我出生在中牟县一个普通的农村家庭。
爸妈都是本分的农民,虽然他们文化水平不高小学毕业,但是深知文化知识的重要,从小就教育我和哥哥要好好学习,他们说知识可以改变命运。小时候还不理解啥叫命运,但是懂得爸妈的不易。所以我和哥哥学习成绩都还不错,从小都是邻居口中别人家的孩子,懂事、聪明、学习好。
在1990年也就是哥哥小的时候,爸爸做点生意,生活还算可以,黑白电视机、“三转一响”家里都有。
后来生意赔了,欠了好多外债。
正值那时我又出生了,连奶粉钱都是亲戚家接济的。
听妈妈说过,过年时实在是揭不开锅了,就去二舅家借了200块钱,买了奶粉、买了串亲戚的礼物。这时候爸妈并没有因此而破罐子破摔,而是更加努力挣钱还债养家。
记忆里,老妈天不亮就起床做饭,饭后爸妈就去地里开始一遍遍地除草、施肥、浇水,干农活,每次地里的收成总是要比别人家的好很多。我和哥哥上学总是第一个到学校,有时候到了学校大门还没开。
我上小学一年级的时候,由于我们村的学生太少,要和其他两个村合建一所学校。建校前村里征求意见,问可以征用我家的责任田建学校吗?我爸坚定地说,建学校必须支持,那是造福子孙后代的事儿。
当时懵懵懂懂地就觉得我爸说得有道理。本来就4亩责任田,建校占用了1亩多后,家里的收入相当于减少了三分之一。爸妈为了增加收入,又有了种植棉花、茄子、大葱、甜瓜、西红柿的想法。
这样一来,他们起得更早了。
吃过早饭天还不亮,我们一家人一块去地里开始忙活儿,除草、翻地松土、打药、嫁接传粉什么的,我和哥哥就在地里干一些力所能及的小活儿。等到学校预备铃声响了,我俩才跑着去学校。老师同学们看见我和哥哥在干农活,总是投来异样眼光。一开始可能是虚荣心在作怪,还不情愿,后来学校老师多次表扬,才使我放下“心里包袱”,更加卖力地帮父母干活了。
随着我俩学龄的增长,仅靠2亩多责任田已经不足以维持我们的生计了。老爸开始做点小买卖,即便是赔点钱也不会像上次“倾家荡产”了。先开始卖冰棍、卖菜、卖水果,卖大米,到二十一世纪初流行皮衣、箱包专营,我们家在镇上最先做这些生意,好在后来买卖做了起来。

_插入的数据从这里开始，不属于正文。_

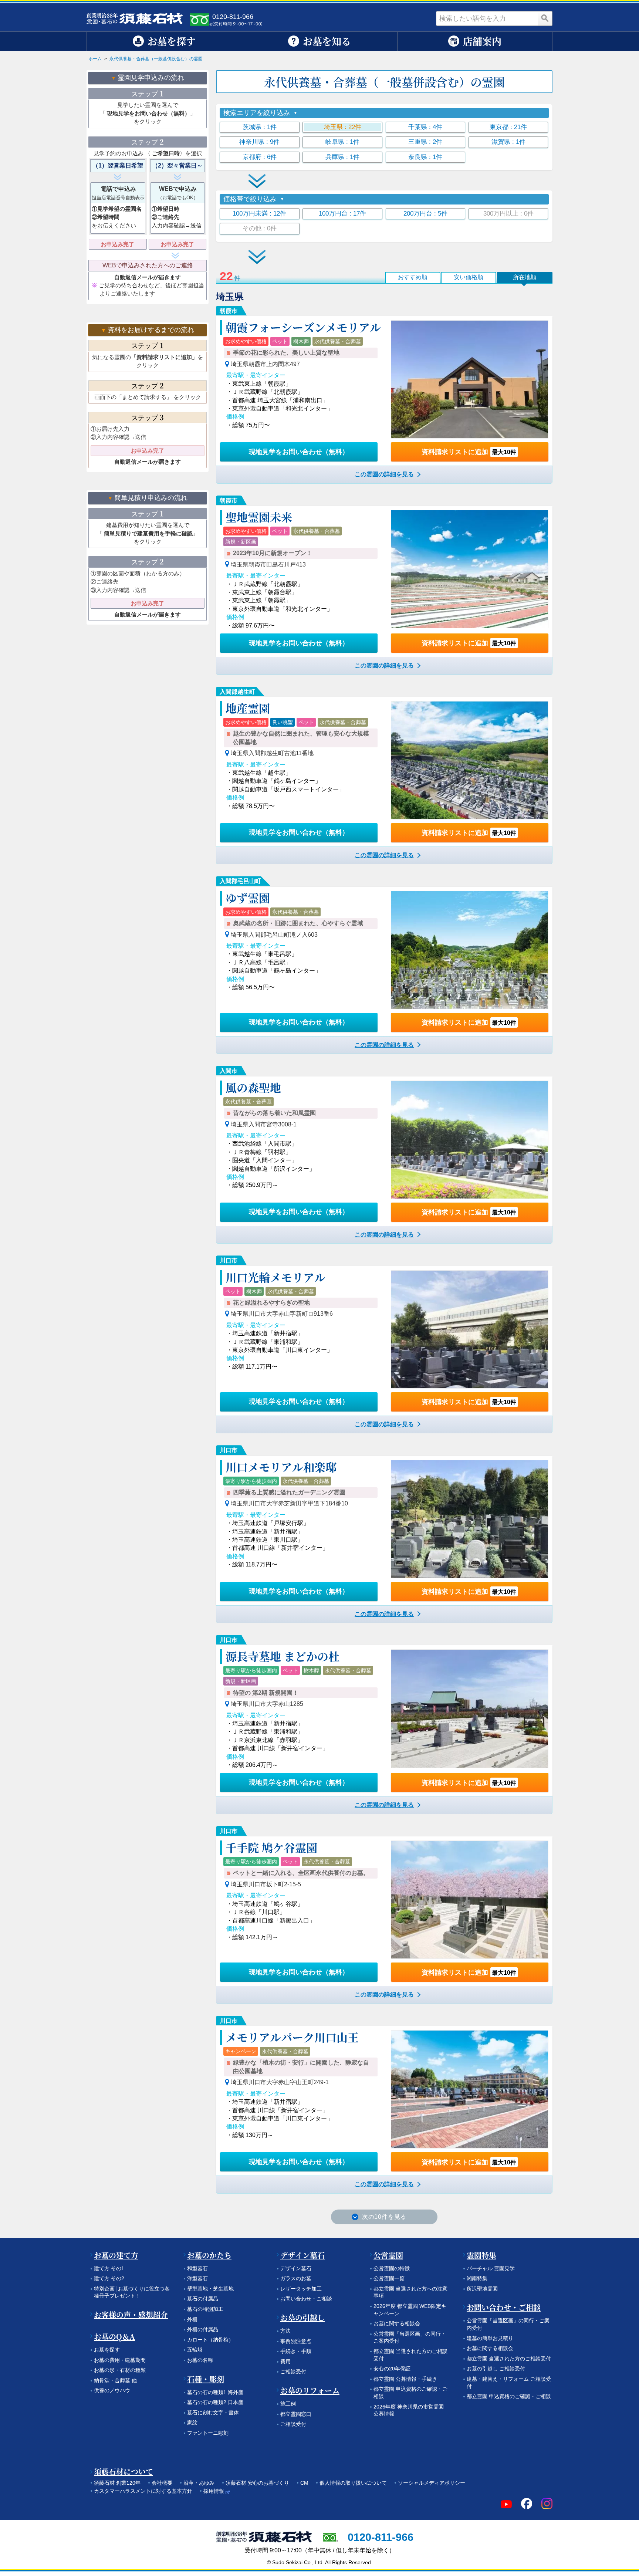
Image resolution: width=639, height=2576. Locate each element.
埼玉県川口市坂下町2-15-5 (266, 1884)
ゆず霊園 (248, 897)
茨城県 (260, 127)
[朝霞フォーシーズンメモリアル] (469, 379)
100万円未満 (259, 213)
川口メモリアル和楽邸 (281, 1466)
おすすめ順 (412, 277)
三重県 (425, 141)
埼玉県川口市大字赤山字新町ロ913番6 (282, 1314)
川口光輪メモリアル (275, 1277)
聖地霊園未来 (259, 516)
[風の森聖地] (469, 1140)
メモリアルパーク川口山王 (292, 2037)
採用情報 (213, 2491)
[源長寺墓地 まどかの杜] (469, 1708)
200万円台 (425, 213)
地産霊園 (248, 708)
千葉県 (425, 127)
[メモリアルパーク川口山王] (469, 2089)
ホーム (95, 58)
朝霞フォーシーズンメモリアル (303, 327)
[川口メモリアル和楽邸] (469, 1519)
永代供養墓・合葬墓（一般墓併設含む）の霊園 (156, 58)
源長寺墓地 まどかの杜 (282, 1656)
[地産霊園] (469, 760)
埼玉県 (342, 127)
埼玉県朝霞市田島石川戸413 (268, 564)
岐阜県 (342, 141)
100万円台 (342, 213)
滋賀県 (508, 141)
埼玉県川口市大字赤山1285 (267, 1704)
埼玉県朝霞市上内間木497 (265, 364)
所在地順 (525, 277)
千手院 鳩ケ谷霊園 (271, 1847)
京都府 (260, 156)
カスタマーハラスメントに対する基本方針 (143, 2491)
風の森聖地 (253, 1087)
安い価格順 (468, 277)
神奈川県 (259, 141)
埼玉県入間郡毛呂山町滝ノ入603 (274, 935)
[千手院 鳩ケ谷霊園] (469, 1899)
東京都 (508, 127)
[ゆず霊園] (469, 950)
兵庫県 (342, 156)
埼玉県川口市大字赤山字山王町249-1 (280, 2082)
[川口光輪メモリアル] (469, 1329)
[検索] (545, 18)
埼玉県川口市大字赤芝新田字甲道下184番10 (289, 1503)
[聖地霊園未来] (469, 569)
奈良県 (425, 156)
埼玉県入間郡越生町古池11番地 (272, 753)
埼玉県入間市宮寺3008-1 (264, 1124)
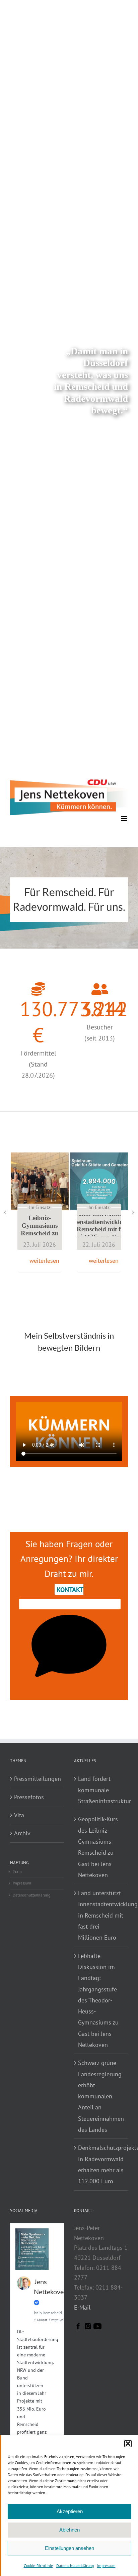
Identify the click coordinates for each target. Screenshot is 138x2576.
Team (17, 1871)
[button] (128, 2443)
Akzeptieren (70, 2511)
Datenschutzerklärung (75, 2565)
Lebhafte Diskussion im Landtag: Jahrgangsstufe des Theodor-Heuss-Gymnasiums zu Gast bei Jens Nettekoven (98, 2000)
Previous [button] (5, 1212)
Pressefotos (29, 1797)
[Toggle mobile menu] (124, 818)
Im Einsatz (39, 1207)
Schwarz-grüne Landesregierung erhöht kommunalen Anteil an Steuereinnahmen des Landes (101, 2096)
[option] (40, 1212)
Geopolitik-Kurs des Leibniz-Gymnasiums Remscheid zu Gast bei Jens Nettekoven (39, 1225)
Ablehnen (69, 2530)
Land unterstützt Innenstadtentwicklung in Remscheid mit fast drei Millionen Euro (98, 1225)
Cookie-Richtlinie (38, 2565)
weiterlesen (44, 1260)
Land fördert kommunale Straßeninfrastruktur (101, 1790)
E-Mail (82, 2307)
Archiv (22, 1833)
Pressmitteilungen (37, 1779)
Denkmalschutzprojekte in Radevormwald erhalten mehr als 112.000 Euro (101, 2164)
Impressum (106, 2565)
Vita (19, 1815)
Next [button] (133, 1212)
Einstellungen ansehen (69, 2548)
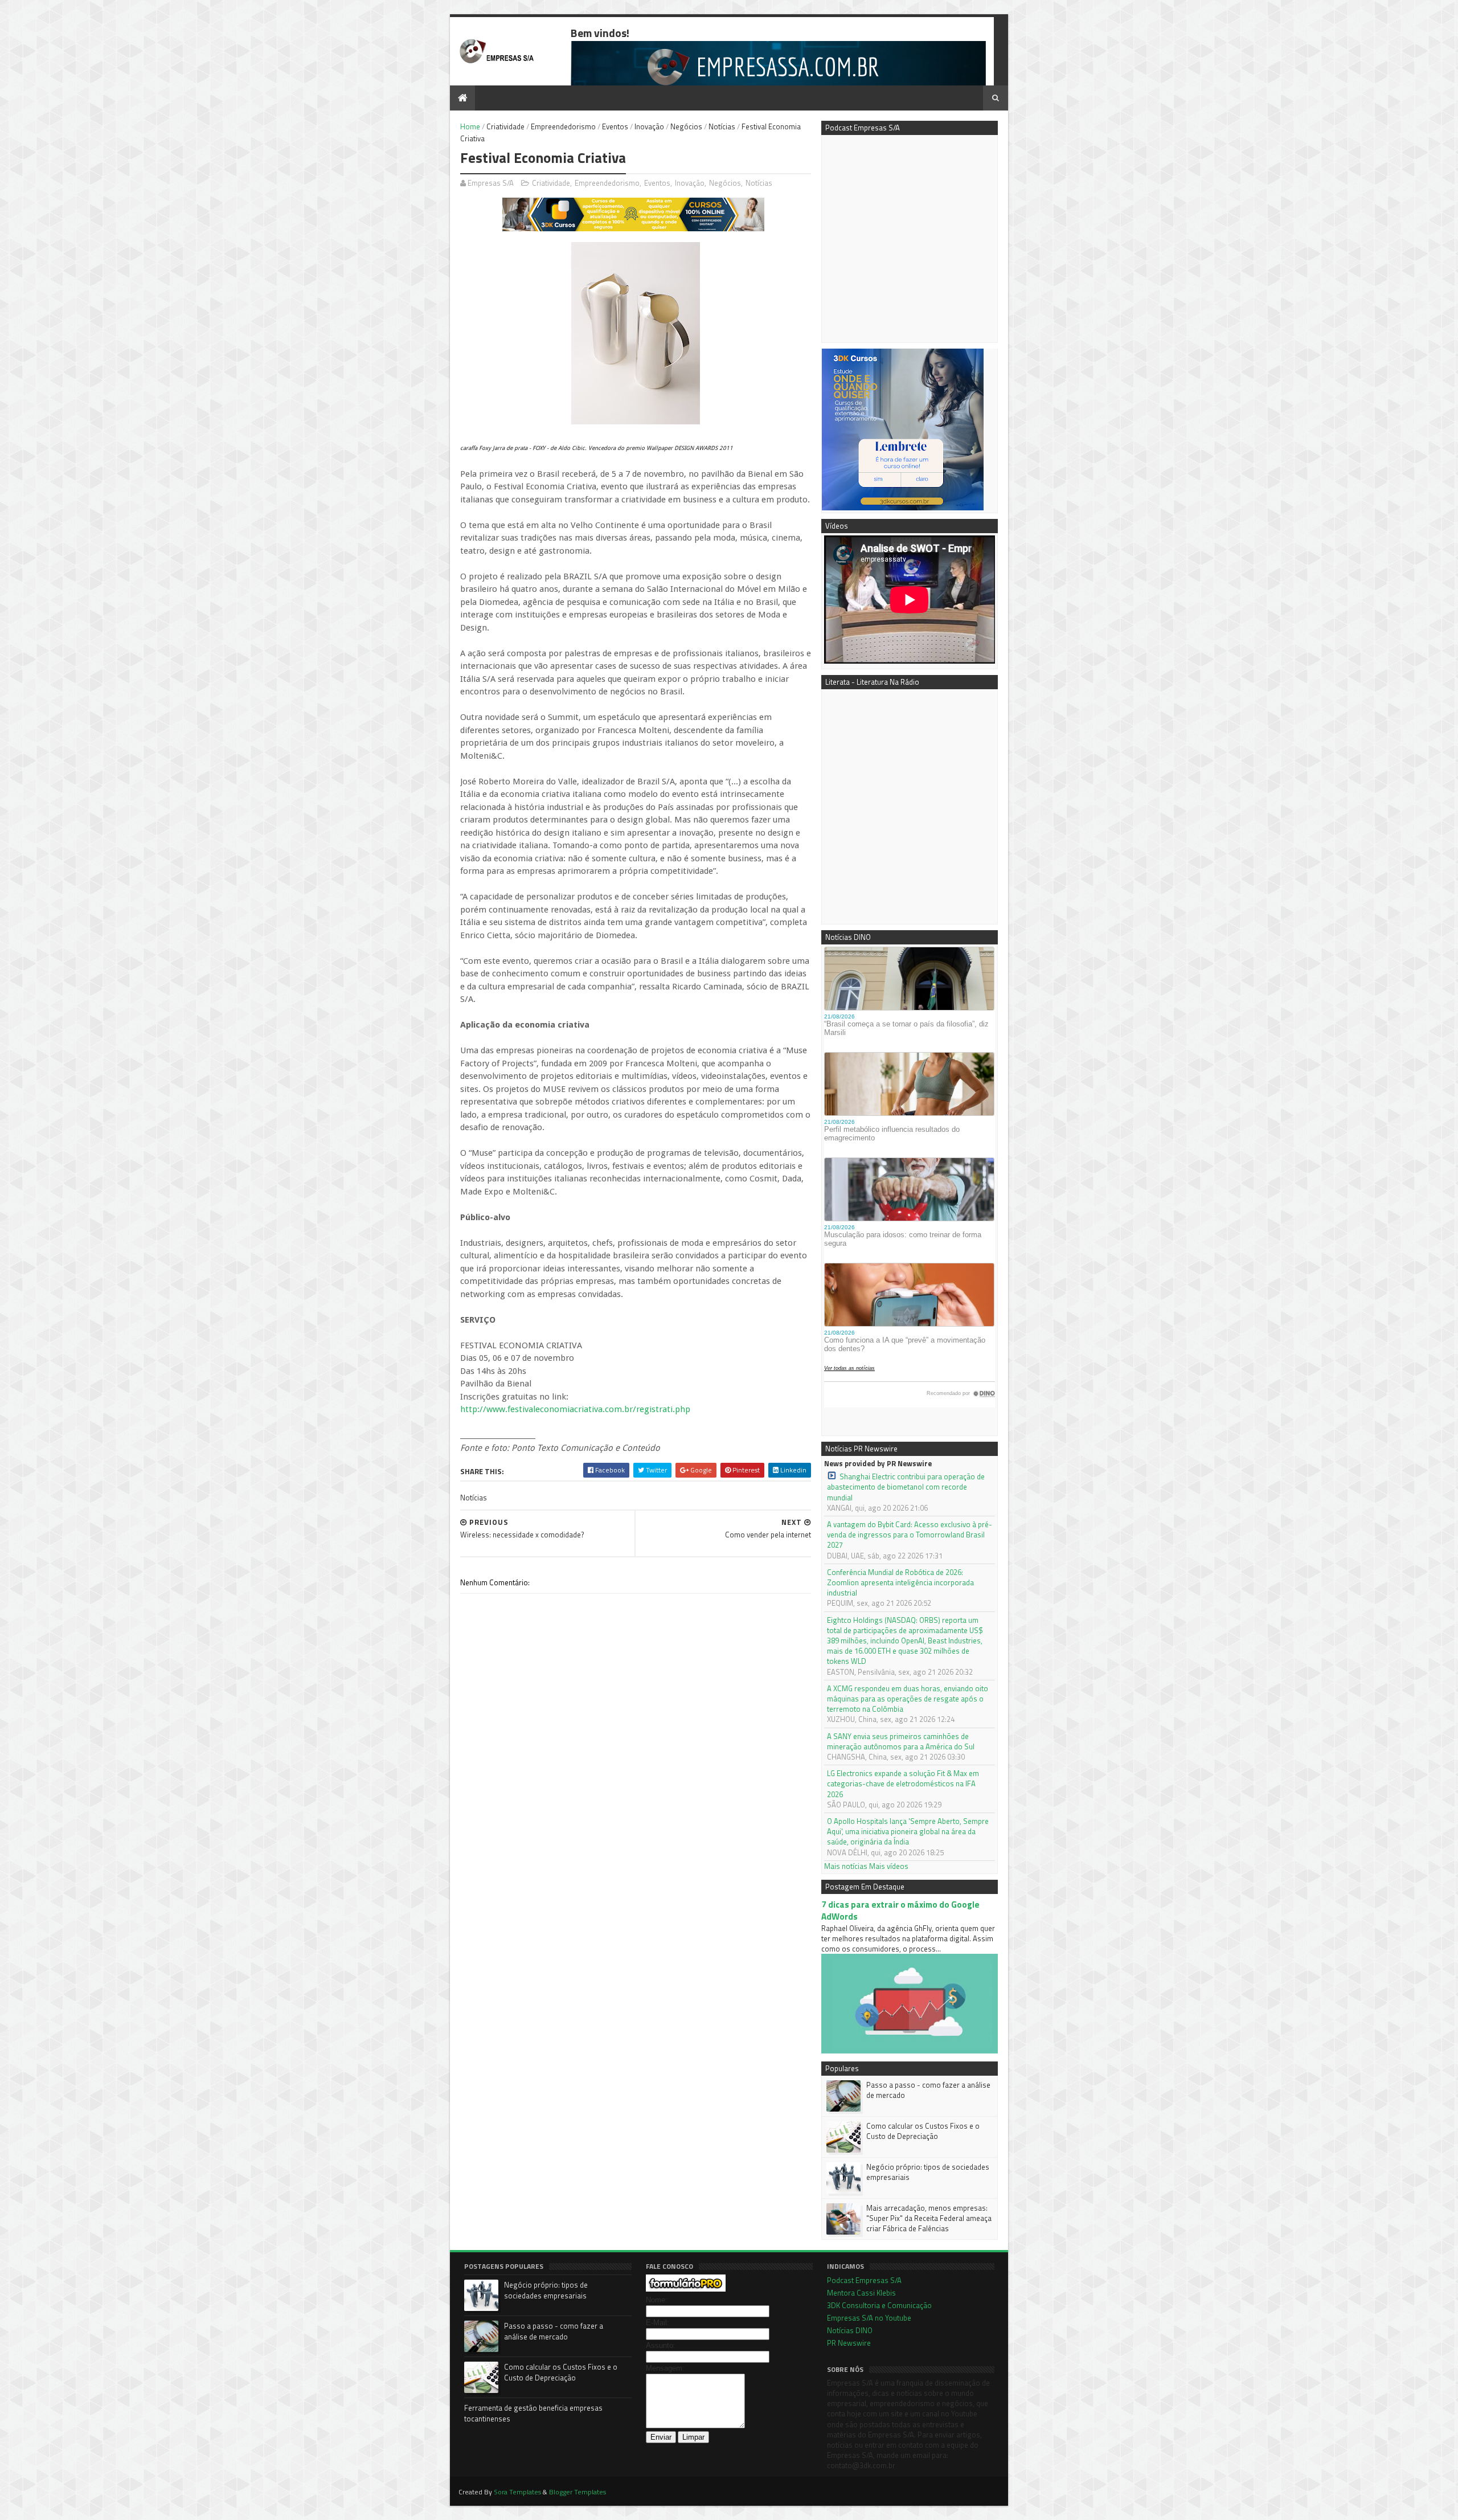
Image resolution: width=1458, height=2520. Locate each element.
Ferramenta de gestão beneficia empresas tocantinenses (533, 2413)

但是爸妈更忙了,老爸忙着生意,老妈要忙着地里、家里,他们走路甚至都开始小步跑了。
所以从那时候起,我就养成了习惯,一放学就飞奔回家。尤其是农忙的时候,这样可以帮家里多干点。经过十几年的努力,事实证明,付出就会有收获。慢慢地,我家日子也好了起来,还完了外债,不仅可以供给我和哥哥上学,还买了属于自家的拖拉机、三马车……在2006年的时候,我们家盖起了村里为数不多的二层小楼,家里的水果、零食也能经常可以吃到了。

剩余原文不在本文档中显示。